DIRECTIONS:
Stop at the line containing "Health & wellbeing (1055, 125)": write out every line from the beginning of the entries up to and including it, minus the pictures.

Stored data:
----------

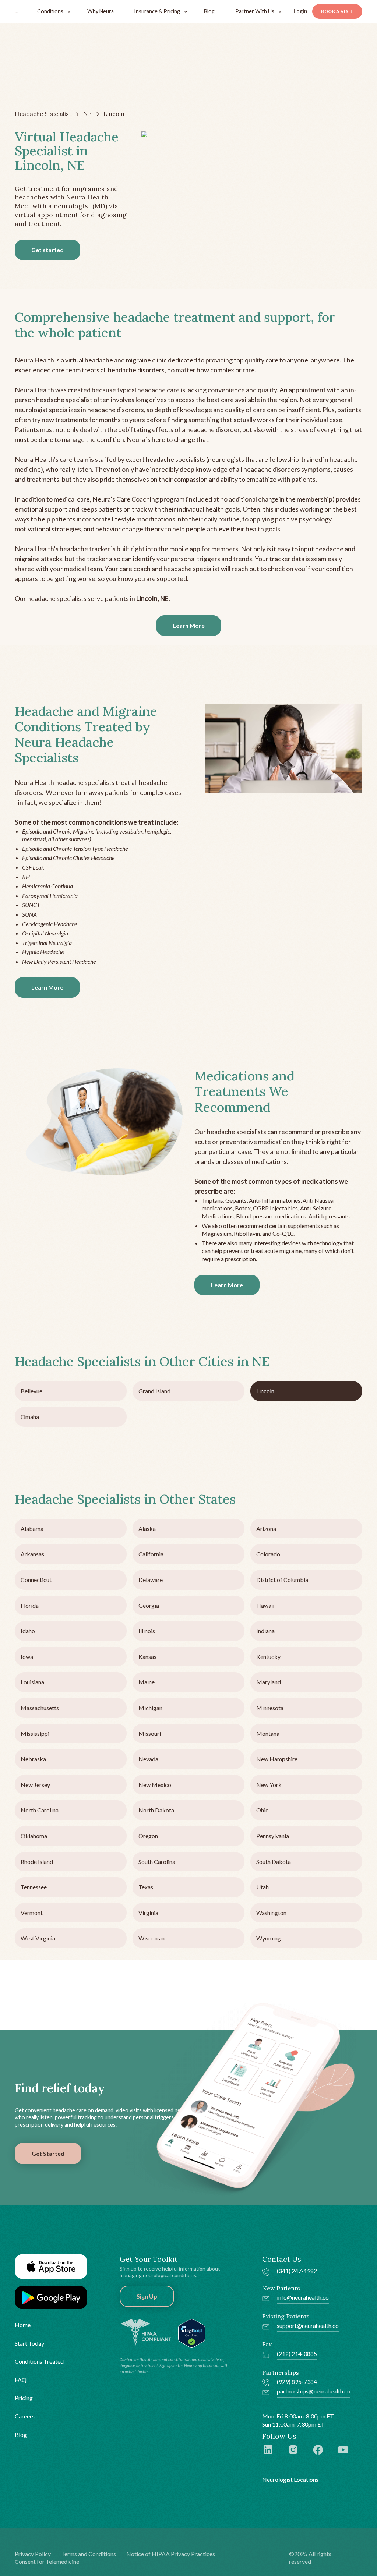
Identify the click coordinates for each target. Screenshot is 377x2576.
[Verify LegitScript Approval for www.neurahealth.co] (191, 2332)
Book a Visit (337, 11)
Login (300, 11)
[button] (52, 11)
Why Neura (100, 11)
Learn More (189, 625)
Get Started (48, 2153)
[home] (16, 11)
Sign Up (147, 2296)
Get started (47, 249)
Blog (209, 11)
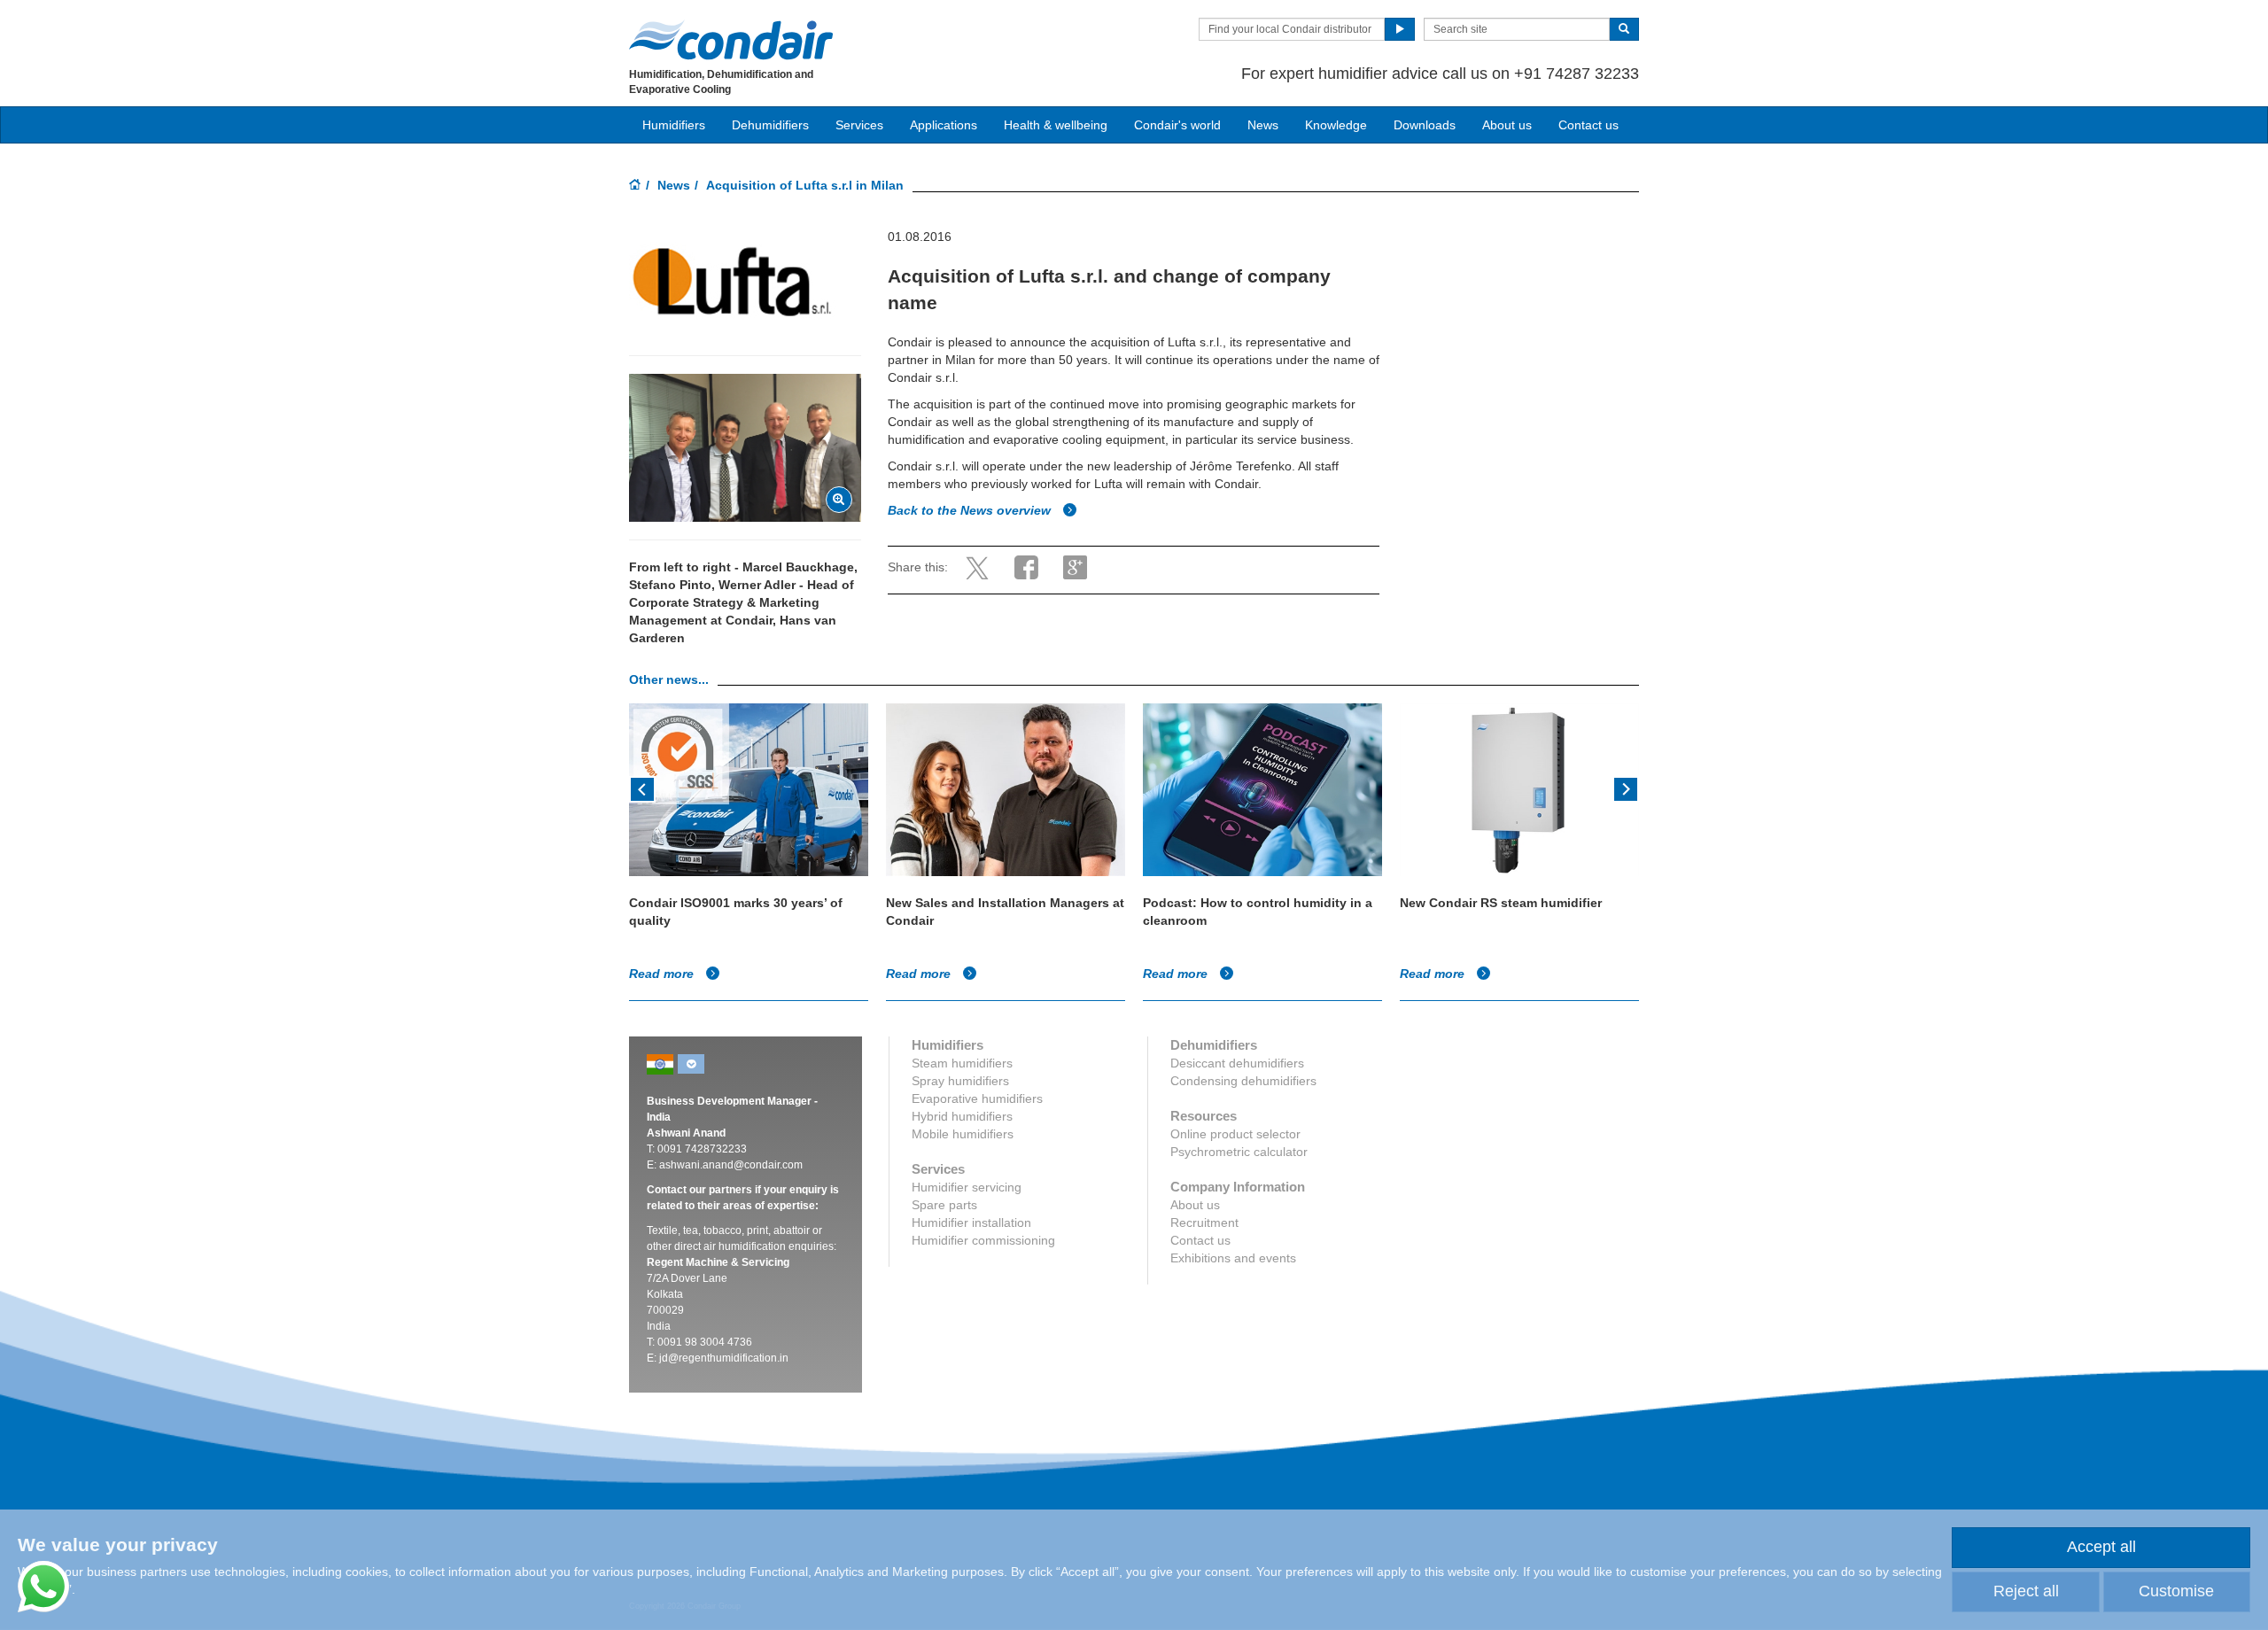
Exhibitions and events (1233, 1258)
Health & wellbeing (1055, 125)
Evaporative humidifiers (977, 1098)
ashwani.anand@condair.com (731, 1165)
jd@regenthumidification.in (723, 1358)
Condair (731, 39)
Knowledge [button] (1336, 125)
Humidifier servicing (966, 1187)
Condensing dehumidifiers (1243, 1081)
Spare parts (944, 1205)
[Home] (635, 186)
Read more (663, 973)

----------

ANSWER FOR THE TASK:
Identify the click coordinates for each target. Screenshot is 377x2576.
[Verify LegitScript Approval for www.neurahealth.co] (191, 2332)
Book a Visit (337, 11)
Login (300, 11)
[button] (52, 11)
Why Neura (100, 11)
Learn More (189, 625)
Get Started (48, 2153)
[home] (16, 11)
Sign Up (147, 2296)
Get started (47, 249)
Blog (209, 11)
Exhibitions and events (1233, 1258)
Health & wellbeing (1055, 125)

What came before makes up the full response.